- _Prompt_
From first line to last, the records below are to be duplicated exactly.

Stored records:
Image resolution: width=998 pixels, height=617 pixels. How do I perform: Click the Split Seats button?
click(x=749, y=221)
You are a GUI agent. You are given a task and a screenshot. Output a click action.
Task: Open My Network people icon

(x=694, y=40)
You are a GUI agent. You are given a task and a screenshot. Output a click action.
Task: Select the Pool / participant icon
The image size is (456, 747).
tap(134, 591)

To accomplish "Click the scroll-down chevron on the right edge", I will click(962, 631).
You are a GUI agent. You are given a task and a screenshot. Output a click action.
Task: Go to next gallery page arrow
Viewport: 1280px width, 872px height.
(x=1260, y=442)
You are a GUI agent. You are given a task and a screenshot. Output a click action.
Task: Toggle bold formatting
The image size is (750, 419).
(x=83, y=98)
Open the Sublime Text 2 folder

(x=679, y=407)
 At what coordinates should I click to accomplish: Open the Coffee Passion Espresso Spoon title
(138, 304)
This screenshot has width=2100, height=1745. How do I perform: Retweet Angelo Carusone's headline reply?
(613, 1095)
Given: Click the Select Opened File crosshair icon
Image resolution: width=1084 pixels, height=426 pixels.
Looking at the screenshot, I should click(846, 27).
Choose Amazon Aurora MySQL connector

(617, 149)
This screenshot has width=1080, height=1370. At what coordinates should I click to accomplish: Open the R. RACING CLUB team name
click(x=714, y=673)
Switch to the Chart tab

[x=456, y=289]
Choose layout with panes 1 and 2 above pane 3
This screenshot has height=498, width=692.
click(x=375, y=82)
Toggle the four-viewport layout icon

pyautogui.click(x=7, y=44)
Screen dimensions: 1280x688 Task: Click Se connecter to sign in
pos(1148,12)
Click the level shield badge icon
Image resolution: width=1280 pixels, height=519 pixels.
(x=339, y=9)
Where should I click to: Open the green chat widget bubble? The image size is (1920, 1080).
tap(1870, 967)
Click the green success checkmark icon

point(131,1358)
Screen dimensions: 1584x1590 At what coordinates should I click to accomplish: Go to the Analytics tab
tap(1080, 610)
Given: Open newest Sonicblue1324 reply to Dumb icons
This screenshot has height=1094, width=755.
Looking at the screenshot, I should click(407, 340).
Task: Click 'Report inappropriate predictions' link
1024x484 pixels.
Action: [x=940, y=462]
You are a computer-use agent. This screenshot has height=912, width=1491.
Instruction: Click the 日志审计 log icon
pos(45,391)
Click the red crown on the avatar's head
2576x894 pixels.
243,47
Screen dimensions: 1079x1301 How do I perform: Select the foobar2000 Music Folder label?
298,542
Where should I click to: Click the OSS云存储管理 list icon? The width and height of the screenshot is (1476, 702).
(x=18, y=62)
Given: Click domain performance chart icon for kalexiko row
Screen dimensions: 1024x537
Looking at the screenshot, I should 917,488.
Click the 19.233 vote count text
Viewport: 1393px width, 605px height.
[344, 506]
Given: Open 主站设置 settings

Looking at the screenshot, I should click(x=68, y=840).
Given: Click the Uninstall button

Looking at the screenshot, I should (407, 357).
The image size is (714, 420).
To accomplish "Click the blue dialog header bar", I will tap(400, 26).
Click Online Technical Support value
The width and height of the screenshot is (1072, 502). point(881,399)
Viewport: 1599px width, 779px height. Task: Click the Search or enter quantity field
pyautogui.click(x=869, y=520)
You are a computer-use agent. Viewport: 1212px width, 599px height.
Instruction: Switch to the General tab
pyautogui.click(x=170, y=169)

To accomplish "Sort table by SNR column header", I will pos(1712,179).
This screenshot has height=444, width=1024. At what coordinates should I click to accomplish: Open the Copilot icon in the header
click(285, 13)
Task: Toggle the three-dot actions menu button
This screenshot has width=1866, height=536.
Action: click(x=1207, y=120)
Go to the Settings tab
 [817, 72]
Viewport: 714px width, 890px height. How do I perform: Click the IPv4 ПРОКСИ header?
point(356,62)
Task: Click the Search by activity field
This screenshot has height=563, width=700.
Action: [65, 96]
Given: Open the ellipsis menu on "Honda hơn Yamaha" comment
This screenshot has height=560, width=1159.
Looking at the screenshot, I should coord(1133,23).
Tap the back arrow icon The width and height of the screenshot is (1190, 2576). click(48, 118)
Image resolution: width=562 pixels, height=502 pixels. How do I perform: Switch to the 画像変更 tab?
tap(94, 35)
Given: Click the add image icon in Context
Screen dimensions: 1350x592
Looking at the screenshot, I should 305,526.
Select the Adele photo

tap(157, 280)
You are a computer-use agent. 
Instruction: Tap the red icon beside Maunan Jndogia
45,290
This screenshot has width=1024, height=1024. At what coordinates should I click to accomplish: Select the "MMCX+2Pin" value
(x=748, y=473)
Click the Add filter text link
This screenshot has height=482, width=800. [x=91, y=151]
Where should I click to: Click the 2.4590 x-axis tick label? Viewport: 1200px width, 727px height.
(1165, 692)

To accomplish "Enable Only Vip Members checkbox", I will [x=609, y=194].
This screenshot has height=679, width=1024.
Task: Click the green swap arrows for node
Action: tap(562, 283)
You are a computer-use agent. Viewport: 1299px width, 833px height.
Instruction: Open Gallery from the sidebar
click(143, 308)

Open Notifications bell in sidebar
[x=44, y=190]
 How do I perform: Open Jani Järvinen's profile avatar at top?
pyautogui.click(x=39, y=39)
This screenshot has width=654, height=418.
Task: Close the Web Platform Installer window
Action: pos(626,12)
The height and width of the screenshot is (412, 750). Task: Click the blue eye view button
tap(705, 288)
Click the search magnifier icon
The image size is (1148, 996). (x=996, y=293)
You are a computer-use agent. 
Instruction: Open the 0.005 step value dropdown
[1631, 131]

- _Solution to the problem_
Image resolution: width=998 pixels, height=617 pixels. How do I perform: Click the Split Seats button?
click(x=749, y=221)
You are a GUI agent. You are given a task and a screenshot. Output a click action.
Task: Open My Network people icon

(x=694, y=40)
You are a GUI agent. You are given a task and a screenshot. Output a click action.
Task: Select the Pool / participant icon
The image size is (456, 747).
tap(134, 591)

To accomplish "Click the scroll-down chevron on the right edge", I will click(962, 631).
You are a GUI agent. You are given a task and a screenshot. Output a click action.
Task: Go to next gallery page arrow
Viewport: 1280px width, 872px height.
(x=1260, y=442)
You are a GUI agent. You are given a task and a screenshot. Output a click action.
Task: Toggle bold formatting
The image size is (750, 419).
(x=83, y=98)
Open the Sublime Text 2 folder

(x=679, y=407)
 At what coordinates should I click to accomplish: Open the Coffee Passion Espresso Spoon title
(138, 304)
This screenshot has width=2100, height=1745. How do I perform: Retweet Angelo Carusone's headline reply?
(613, 1095)
Given: Click the Select Opened File crosshair icon
Image resolution: width=1084 pixels, height=426 pixels.
Looking at the screenshot, I should click(846, 27).
Choose Amazon Aurora MySQL connector

(617, 149)
This screenshot has width=1080, height=1370. At what coordinates should I click to accomplish: Open the R. RACING CLUB team name
click(x=714, y=673)
Switch to the Chart tab

[x=456, y=289]
Choose layout with panes 1 and 2 above pane 3
This screenshot has height=498, width=692.
click(x=375, y=82)
Toggle the four-viewport layout icon

pyautogui.click(x=7, y=44)
Screen dimensions: 1280x688 Task: Click Se connecter to sign in
pos(1148,12)
Click the level shield badge icon
Image resolution: width=1280 pixels, height=519 pixels.
(x=339, y=9)
Where should I click to: Open the green chat widget bubble? The image size is (1920, 1080).
tap(1870, 967)
Click the green success checkmark icon

point(131,1358)
Screen dimensions: 1584x1590 At what coordinates should I click to accomplish: Go to the Analytics tab
tap(1080, 610)
Given: Open newest Sonicblue1324 reply to Dumb icons
This screenshot has height=1094, width=755.
Looking at the screenshot, I should click(407, 340).
Task: Click 'Report inappropriate predictions' link
1024x484 pixels.
Action: [x=940, y=462]
You are a computer-use agent. This screenshot has height=912, width=1491.
Instruction: Click the 日志审计 log icon
pos(45,391)
Click the red crown on the avatar's head
2576x894 pixels.
243,47
Screen dimensions: 1079x1301 How do I perform: Select the foobar2000 Music Folder label?
298,542
Where should I click to: Click the OSS云存储管理 list icon? The width and height of the screenshot is (1476, 702).
(x=18, y=62)
Given: Click domain performance chart icon for kalexiko row
Screen dimensions: 1024x537
Looking at the screenshot, I should 917,488.
Click the 19.233 vote count text
Viewport: 1393px width, 605px height.
[344, 506]
Given: Open 主站设置 settings

Looking at the screenshot, I should click(x=68, y=840).
Given: Click the Uninstall button

Looking at the screenshot, I should (407, 357).
The image size is (714, 420).
To accomplish "Click the blue dialog header bar", I will tap(400, 26).
Click Online Technical Support value
The width and height of the screenshot is (1072, 502). point(881,399)
Viewport: 1599px width, 779px height. Task: Click the Search or enter quantity field
pyautogui.click(x=869, y=520)
You are a computer-use agent. Viewport: 1212px width, 599px height.
Instruction: Switch to the General tab
pyautogui.click(x=170, y=169)

To accomplish "Sort table by SNR column header", I will pos(1712,179).
This screenshot has height=444, width=1024. At what coordinates should I click to accomplish: Open the Copilot icon in the header
click(285, 13)
Task: Toggle the three-dot actions menu button
This screenshot has width=1866, height=536.
Action: click(x=1207, y=120)
Go to the Settings tab
 [817, 72]
Viewport: 714px width, 890px height. How do I perform: Click the IPv4 ПРОКСИ header?
point(356,62)
Task: Click the Search by activity field
This screenshot has height=563, width=700.
Action: [65, 96]
Given: Open the ellipsis menu on "Honda hơn Yamaha" comment
This screenshot has height=560, width=1159.
Looking at the screenshot, I should coord(1133,23).
Tap the back arrow icon The width and height of the screenshot is (1190, 2576). click(48, 118)
Image resolution: width=562 pixels, height=502 pixels. How do I perform: Switch to the 画像変更 tab?
tap(94, 35)
Given: Click the add image icon in Context
Screen dimensions: 1350x592
Looking at the screenshot, I should 305,526.
Select the Adele photo

tap(157, 280)
You are a computer-use agent. 
Instruction: Tap the red icon beside Maunan Jndogia
45,290
This screenshot has width=1024, height=1024. At what coordinates should I click to accomplish: Select the "MMCX+2Pin" value
(x=748, y=473)
Click the Add filter text link
This screenshot has height=482, width=800. [x=91, y=151]
Where should I click to: Click the 2.4590 x-axis tick label? Viewport: 1200px width, 727px height.
(1165, 692)

To accomplish "Enable Only Vip Members checkbox", I will [x=609, y=194].
This screenshot has height=679, width=1024.
Task: Click the green swap arrows for node
Action: tap(562, 283)
You are a computer-use agent. Viewport: 1299px width, 833px height.
Instruction: Open Gallery from the sidebar
click(143, 308)

Open Notifications bell in sidebar
[x=44, y=190]
 How do I perform: Open Jani Järvinen's profile avatar at top?
pyautogui.click(x=39, y=39)
This screenshot has width=654, height=418.
Task: Close the Web Platform Installer window
Action: pos(626,12)
The height and width of the screenshot is (412, 750). Task: Click the blue eye view button
tap(705, 288)
Click the search magnifier icon
The image size is (1148, 996). (x=996, y=293)
You are a computer-use agent. 
Instruction: Open the 0.005 step value dropdown
[1631, 131]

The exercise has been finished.